You can enable the extension by running the following `CREATE EXTENSION` statement in the [Neon SQL Editor](/docs/get-started/query-with-neon-sql-editor) or from a client such as [psql](/docs/connect/query-with-psql-editor) that is connected to your Neon database.

```sql
CREATE EXTENSION IF NOT EXISTS pgstattuple;
```

**Version availability:**

Please refer to the [list of all extensions](/docs/extensions/pg-extensions) available in Neon for up-to-date extension version information.

## `pgstattuple` functions

`pgstattuple` offers several functions to inspect different aspects of your database storage.

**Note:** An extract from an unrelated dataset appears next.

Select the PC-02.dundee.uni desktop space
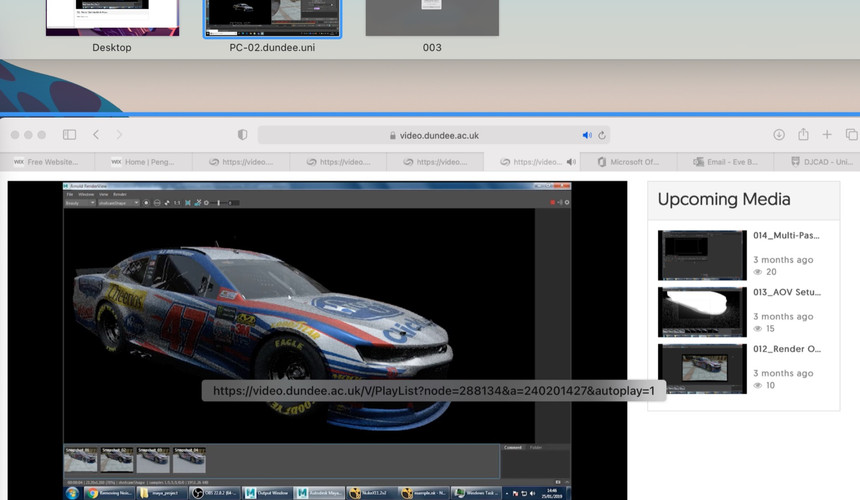Screen dimensions: 860x500 click(272, 19)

### Analyzing table statistics with `pgstattuple()`

The `pgstattuple(relation regclass)` function provides detailed statistics about a table's physical storage. It performs a full scan of the relation.

```sql
SELECT * FROM pgstattuple('your_table_name');
```

Key columns in the output include:

- `table_len`: Total size of the table on disk in bytes.
- `tuple_count`: Number of live (visible) tuples.
- `tuple_len`: Total length of live tuples in bytes.
- `tuple_percent`: Percentage of space occupied by live tuples.
- `dead_tuple_count`: Number of dead tuples (not yet vacuumed).
- `dead_tuple_len`: Total length of dead tuples in bytes.
- `dead_tuple_percent`: Percentage of space occupied by dead tuples. This is a direct indicator of bloat due to dead rows.
- `free_space`: Total free space available within allocated pages in bytes (usable for future `INSERT`s/`UPDATE`s without extending the table).
- `free_percent`: Percentage of total table space that is free.

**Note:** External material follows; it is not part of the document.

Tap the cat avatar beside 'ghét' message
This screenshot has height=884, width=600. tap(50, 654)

**Example: Observing table statistics and bloat**

Let's create a `customers` table, populate it, delete some rows to create bloat, and then observe the statistics using `pgstattuple`.

```sql
-- Create the customers table
CREATE TABLE customers (
    customer_id SERIAL PRIMARY KEY,
    first_name VARCHAR(100),
    last_name VARCHAR(100),
    email VARCHAR(255),
    phone VARCHAR(20),
    address VARCHAR(255),
    city VARCHAR(100),
    state VARCHAR(100),
    zip_code VARCHAR(20),
    created_at TIMESTAMP WITHOUT TIME ZONE DEFAULT NOW()
);

-- Insert 10,000 rows into the customers table
INSERT INTO customers (first_name, last_name, email, phone, address, city, state, zip_code, created_at)
SELECT
    CASE (i % 10) WHEN 0 THEN 'John' WHEN 1 THEN 'Jane' WHEN 2 THEN 'Peter' WHEN 3 THEN 'Mary' WHEN 4 THEN 'Robert' WHEN 5 THEN 'Patricia' WHEN 6 THEN 'Michael' WHEN 7 THEN 'Linda' WHEN 8 THEN 'William' ELSE 'Elizabeth' END || '_' || i::TEXT,
    CASE (i % 10) WHEN 0 THEN 'Smith' WHEN 1 THEN 'Johnson' WHEN 2 THEN 'Williams' WHEN 3 THEN 'Jones' WHEN 4 THEN 'Brown' WHEN 5 THEN 'Davis' WHEN 6 THEN 'Miller' WHEN 7 THEN 'Wilson' WHEN 8 THEN 'Moore' ELSE 'Taylor' END || '_' || i::TEXT,
    'customer' || i::TEXT || '@example.com',
    '555-' || LPAD((i % 10000)::TEXT, 4, '0'),
    (i * 10)::TEXT || ' Main St',
    CASE (i % 5) WHEN 0 THEN 'New York' WHEN 1 THEN 'Los Angeles' WHEN 2 THEN 'Chicago' WHEN 3 THEN 'Houston' ELSE 'Phoenix' END,
    CASE (i % 5) WHEN 0 THEN 'NY' WHEN 1 THEN 'CA' WHEN 2 THEN 'IL' WHEN 3 THEN 'TX' ELSE 'AZ' END,
    LPAD((i % 99999)::TEXT, 5, '0'),
    NOW() - (random() * INTERVAL '365 days')
FROM generate_series(1, 10000) AS s(i);

 -- Delete half of the rows to create dead tuples
DELETE FROM customers WHERE customer_id % 2 = 0;

-- Check the table statistics before vacuuming
SELECT * FROM pgstattuple('customers');
```

Example output:

```text
table_len | tuple_count | tuple_len | tuple_percent | dead_tuple_count | dead_tuple_len | dead_tuple_percent | free_space | free_percent
-----------+-------------+-----------+----------------+------------------+----------------+--------------------+------------+--------------
 1343488   |    5000     |   638144  |      47.5      |       5000       |     645432     |       48.04        |   15320    |     1.14
```

The output above (your values may vary) shows `dead_tuple_count` of 5000 and `dead_tuple_percent` around 48%. This high percentage of dead tuples indicates significant table bloat caused by the `DELETE` operation. Neon performs automatic `VACUUM` operations, but for immediate analysis or specific needs, you can run `VACUUM` manually.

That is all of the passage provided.